Cependant le premier des rois conquis par Galehaut, celui qui lui avait rendu hommage le plus anciennement, s’était détaché de l’armée ennemie pour donner le premier coup de lance, et, l’écu devant la poitrine, il avançait vers le gué. À cette vue, les hérauts et les crieurs d’armes du roi Artus commencèrent de clamer :

— Leurs chevaliers viennent !… Voyez-les !… Le roi Premier Conquis approche !

Et s’adressant à Lancelot qui rêvait toujours, les yeux sur la loge où était la reine :

— Sire chevalier, voyez un des leurs venir !… Qu’attendez-vous ?… Il vient !

Mais ils eurent beau lui répéter cela cent fois, il ne répondit mot, car il ne les entendit point, et à la fin l’un d’eux put s’approcher et lui enlever son écu sans qu’il s’en aperçût seulement.
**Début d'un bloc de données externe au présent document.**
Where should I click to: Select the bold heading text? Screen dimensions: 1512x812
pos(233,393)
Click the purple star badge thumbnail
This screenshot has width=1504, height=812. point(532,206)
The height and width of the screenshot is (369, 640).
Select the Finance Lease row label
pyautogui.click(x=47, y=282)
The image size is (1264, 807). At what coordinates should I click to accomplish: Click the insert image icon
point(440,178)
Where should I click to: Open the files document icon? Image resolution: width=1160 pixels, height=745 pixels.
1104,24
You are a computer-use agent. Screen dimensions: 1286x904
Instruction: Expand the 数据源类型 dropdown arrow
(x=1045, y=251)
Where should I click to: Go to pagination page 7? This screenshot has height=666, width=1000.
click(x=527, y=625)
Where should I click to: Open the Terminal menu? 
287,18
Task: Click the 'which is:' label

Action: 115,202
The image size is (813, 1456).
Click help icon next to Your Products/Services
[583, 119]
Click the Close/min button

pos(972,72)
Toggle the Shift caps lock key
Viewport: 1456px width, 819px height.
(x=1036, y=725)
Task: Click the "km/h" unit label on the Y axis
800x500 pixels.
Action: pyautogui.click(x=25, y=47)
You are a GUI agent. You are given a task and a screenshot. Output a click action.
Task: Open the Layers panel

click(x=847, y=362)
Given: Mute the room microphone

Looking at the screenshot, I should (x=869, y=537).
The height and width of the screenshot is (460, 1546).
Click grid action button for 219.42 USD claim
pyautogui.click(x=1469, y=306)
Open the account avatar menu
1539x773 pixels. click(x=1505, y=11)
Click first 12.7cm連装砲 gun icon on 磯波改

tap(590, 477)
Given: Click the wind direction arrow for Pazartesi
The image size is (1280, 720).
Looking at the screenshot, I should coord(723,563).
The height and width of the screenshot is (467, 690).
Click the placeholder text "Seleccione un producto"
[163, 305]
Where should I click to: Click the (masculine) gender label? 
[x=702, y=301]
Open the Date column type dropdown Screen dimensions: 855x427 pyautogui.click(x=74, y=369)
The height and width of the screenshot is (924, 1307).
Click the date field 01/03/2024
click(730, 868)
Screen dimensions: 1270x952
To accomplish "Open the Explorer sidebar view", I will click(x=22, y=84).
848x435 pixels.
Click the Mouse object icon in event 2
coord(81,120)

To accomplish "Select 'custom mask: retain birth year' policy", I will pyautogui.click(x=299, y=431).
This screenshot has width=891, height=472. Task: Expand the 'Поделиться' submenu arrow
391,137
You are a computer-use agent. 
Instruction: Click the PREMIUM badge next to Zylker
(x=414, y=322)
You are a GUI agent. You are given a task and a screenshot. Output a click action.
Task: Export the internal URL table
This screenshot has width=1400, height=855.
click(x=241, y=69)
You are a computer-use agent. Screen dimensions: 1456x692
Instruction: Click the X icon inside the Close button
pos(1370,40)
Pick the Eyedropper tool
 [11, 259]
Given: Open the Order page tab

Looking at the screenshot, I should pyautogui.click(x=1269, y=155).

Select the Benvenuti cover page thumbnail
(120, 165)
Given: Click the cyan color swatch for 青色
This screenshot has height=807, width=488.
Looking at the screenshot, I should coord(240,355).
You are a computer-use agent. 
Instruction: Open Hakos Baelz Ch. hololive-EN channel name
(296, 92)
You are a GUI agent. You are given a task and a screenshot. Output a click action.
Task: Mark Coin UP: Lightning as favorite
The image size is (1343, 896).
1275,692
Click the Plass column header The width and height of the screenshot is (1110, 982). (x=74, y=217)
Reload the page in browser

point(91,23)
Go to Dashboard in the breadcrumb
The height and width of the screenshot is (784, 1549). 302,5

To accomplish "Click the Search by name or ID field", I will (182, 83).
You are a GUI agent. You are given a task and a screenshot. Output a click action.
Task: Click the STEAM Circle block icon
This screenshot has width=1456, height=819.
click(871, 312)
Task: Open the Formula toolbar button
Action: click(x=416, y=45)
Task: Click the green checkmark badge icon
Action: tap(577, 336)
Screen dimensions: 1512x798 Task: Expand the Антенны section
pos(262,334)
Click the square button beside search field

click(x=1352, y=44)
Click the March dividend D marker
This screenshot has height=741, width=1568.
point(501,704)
Alors un garçon ramassa au bord de l’eau une motte de terre humide et la lui lança de toutes ses forces sur le nasal du heaume, en criant :

— Mauvais failli, à quoi songez-vous ?

L’eau boueuse lui piqua les yeux : alors Lancelot revint à lui. Il vit le roi Premier Conquis approcher : aussitôt il brocha des éperons, baissa sa lance, et, sans écu comme il était, lui courut sus. Le roi le frappa en pleine poitrine, mais son haubert, qui était fort, ne céda pas, et il renversa à la fois l’homme et le cheval. Aussitôt le héraut qui lui avait pris l’écu courut le lui repasser au col. Mais Lancelot, sans daigner seulement le regarder, s’apprêta à faire front aux gens du Premier Conquis qui s’élançaient à la rescousse de leur seigneur. Les hommes du roi Artus accouraient à leur tour : ils les accueillirent sur le fer de leurs lances ; et ainsi commença la dure mêlée.

Messire Gauvain fit là mille exploits, mais il reçut tant de coups que le sang lui sortait par la bouche et le nez, et qu’à la fin, étant tombé de son cheval, il fallut l’emporter tout pâmé. Des deux parts, la prouesse fut merveilleuse ; mais par-dessus tous se distingua le chevalier aux armes vermeilles, car il abattit tous ceux qu’il rencontra. Pourtant, quand la nuit tomba, il disparut, et personne ne put apprendre ce qu’il était devenu.